FIGS. 1A and 1B show a casement outswing type window assembly 10 having a sash 12 held within a frame 16 having side jambs 22, 24. The sash 12 pivots on one or more hinges/pivots 26, 28 (diagrammatically shown in dotted lines), allowing the sash 12 to be opened and closed relative to the frame 16. Alternatively, the window assembly 10 may be a hung type window with one or more sashes 12 that are either slideably or hingedly mounted to a frame 16 to allow opening and closing. As yet another alternative, the window assembly 10 may feature one or more non-movable sashes 12. The sash 12 features horizontally oriented rails 30, 32 and vertically oriented stiles 38, 40. The frame 16 has an upper horizontal head 46 and a lower, horizontal sill 48. The glazing 50, e.g., glass or plastic is held within the sash 12. It should be understood that FIG. 1 shows one type of window, but that there are many other types of windows to which the present disclosure may be applied, including moveable and immoveable windows used in residential and commercial applications.

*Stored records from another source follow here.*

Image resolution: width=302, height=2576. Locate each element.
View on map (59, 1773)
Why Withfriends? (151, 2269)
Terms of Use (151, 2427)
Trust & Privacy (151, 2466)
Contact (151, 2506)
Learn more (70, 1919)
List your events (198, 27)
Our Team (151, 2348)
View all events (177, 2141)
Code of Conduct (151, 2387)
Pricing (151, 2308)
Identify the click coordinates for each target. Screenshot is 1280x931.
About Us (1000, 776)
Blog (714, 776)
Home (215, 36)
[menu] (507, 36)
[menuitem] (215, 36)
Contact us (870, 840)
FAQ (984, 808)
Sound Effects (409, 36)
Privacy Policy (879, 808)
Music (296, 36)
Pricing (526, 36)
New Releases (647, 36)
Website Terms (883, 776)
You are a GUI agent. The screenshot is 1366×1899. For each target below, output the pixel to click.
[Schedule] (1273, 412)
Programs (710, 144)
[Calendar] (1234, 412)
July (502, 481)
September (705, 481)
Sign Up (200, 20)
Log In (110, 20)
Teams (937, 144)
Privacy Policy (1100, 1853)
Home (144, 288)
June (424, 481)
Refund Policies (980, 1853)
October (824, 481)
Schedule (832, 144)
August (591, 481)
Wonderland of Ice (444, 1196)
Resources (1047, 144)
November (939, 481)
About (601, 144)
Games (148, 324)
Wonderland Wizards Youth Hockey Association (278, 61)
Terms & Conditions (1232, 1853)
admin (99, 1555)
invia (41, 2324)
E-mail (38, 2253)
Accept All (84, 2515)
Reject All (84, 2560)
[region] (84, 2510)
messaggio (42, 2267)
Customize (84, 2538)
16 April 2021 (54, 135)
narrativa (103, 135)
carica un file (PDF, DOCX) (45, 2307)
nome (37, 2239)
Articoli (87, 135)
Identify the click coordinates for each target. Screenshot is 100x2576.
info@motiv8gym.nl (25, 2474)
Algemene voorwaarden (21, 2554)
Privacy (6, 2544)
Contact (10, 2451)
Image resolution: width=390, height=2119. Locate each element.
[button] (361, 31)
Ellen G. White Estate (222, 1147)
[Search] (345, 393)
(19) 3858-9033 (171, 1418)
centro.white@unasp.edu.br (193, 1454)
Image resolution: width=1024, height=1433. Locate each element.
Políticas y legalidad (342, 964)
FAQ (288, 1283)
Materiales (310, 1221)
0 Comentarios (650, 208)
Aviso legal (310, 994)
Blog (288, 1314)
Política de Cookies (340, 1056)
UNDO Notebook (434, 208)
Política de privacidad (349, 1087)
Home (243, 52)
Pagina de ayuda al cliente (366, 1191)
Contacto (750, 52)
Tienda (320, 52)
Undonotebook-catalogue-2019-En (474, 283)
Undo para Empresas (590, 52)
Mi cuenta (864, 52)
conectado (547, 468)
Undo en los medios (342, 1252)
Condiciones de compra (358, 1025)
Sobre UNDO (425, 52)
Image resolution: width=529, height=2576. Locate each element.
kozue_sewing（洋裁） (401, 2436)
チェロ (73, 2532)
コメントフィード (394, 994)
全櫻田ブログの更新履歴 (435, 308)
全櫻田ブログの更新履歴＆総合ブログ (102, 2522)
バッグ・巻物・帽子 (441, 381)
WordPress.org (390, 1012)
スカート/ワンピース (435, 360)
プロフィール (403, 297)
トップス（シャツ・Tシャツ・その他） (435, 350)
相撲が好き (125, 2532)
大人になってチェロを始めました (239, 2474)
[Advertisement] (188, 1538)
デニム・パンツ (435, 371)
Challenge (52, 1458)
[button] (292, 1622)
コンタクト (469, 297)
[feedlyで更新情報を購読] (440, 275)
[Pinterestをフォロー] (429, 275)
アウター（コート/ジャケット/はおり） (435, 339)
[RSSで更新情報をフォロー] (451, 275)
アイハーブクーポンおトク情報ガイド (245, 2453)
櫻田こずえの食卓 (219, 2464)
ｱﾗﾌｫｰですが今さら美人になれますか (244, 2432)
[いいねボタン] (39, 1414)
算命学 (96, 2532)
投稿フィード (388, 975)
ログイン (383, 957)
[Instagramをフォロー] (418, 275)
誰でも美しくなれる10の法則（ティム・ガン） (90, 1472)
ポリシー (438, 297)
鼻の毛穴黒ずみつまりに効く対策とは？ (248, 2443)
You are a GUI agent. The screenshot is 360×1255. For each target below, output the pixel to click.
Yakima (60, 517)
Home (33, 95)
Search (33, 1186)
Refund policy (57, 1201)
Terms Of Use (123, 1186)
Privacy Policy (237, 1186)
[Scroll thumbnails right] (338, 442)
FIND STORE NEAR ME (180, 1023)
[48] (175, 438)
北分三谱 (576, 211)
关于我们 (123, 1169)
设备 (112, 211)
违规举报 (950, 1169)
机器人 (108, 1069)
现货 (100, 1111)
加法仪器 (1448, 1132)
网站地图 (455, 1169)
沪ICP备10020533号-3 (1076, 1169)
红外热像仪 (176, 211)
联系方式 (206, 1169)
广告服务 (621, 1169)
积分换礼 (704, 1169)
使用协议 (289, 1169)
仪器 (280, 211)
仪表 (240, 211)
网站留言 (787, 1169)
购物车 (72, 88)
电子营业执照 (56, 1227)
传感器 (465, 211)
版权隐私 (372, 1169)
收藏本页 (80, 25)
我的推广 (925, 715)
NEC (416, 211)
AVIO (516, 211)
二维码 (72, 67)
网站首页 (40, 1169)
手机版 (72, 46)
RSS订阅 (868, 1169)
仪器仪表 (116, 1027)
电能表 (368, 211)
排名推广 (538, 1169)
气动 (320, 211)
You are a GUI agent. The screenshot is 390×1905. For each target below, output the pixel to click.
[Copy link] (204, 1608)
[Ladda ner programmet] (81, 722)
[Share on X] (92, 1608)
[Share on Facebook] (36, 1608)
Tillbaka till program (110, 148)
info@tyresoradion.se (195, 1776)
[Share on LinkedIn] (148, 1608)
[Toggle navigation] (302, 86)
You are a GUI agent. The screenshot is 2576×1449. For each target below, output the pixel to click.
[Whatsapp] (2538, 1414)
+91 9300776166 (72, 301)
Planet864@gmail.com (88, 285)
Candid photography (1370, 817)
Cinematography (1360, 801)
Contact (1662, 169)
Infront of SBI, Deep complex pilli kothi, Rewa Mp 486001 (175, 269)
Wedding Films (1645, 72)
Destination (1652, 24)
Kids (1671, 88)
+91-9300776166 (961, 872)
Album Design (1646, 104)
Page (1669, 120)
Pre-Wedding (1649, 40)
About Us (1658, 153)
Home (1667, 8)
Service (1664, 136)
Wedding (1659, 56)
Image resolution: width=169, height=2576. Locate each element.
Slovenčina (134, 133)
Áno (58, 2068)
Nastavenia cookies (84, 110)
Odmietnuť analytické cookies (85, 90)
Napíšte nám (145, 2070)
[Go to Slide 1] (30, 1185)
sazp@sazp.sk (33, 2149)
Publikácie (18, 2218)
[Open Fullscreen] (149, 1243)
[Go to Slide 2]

FIGS. 2, 6 and 7 show that the rail 30 may be formed from a plurality of sub-parts 31, 33, 35, 37. The sub-parts 31, 35 and 37 are in the form of extrusions, e.g., of aluminum. The sub-part 33 is a structural foam member, e.g., made from high density polymeric foam, e.g., PVC, polyurethane, etc. having structural properties (tensile strength, shear strength, etc.) suitable for this application. The sub-parts 31 and 35 are mechanically and adhesively coupled to the foam member 33 to form the rail 30. The stiles 38, 40 and rail 32 may be similarly constructed to surround and support the glazing unit 50, which is, in this instance, a triple glazed unit having three spaced glass panes 50a, 50b, 50c. The window frame 16 may have a similar composite construction. For example, the cross-sectional view of the sill 48 shown in FIGS. 2-7 shows a composite construction made from sub-parts 41, 43 and 45, with sub-parts 41 and 45 being extrusions, e.g., of aluminum alloy and sub-part 43 being a structural foam member interposed there between. The foam sub-parts 33 and 43 have a low thermal conductivity of, e.g., about 0.006 W/mK to 0.043 W/mK and function as a structural component as well as a thermal break between the aluminum extrusions 31, 35 and 41, 45, respectively.

As shown in FIGS. 4 and 5, the extrusion 41 has an upper leg 41A and a lower leg 41B, each having a locking tooth 41AT and 41BT with angled lead-in surfaces 41AS and 41BS, respectively, that facilitate the locking teeth 41AT and 41BT to override the foam sub-part 43 when the foam sub-part is pushed between the upper leg 41A and the lower leg 41B. The teeth 41AT, 41BT and lead-in surfaces 41AS, 41BS induce the foam sub-part 43 to align with the extrusion 41 on center and grip into the foam sub-part 43 preventing disassociation of the extrusion 41 from the foam sub-part 43. This inter-relationship could be described as a slide-and-lock relationship. An adhesive 54 (see FIG. 3) may be applied to either the extrusion 41 and/or to the foam sub-part 43 prior to placing the foam sub-part 43 into position between the legs 41A, 41B. Spacers 56 may be provided to prevent the foam sub-part 43 from being pressed too closely to the extrusion 41 such that the adhesive 54 is displaced from between the extrusion 41 and the foam sub-part 43, leaving too thin a layer of adhesive 56 to provide a bond of sufficient strength. Recesses 58A (upper corner chamber), 58B (lower corner chamber), 58C (center chamber) may also be provided to receive excess adhesive, allowing the spacers 56 to be pressed home against the foam sub-part 43, promoting an optimal adhesive thickness and consistent final assembly dimensions notwithstanding variations in applied volume of adhesive 54.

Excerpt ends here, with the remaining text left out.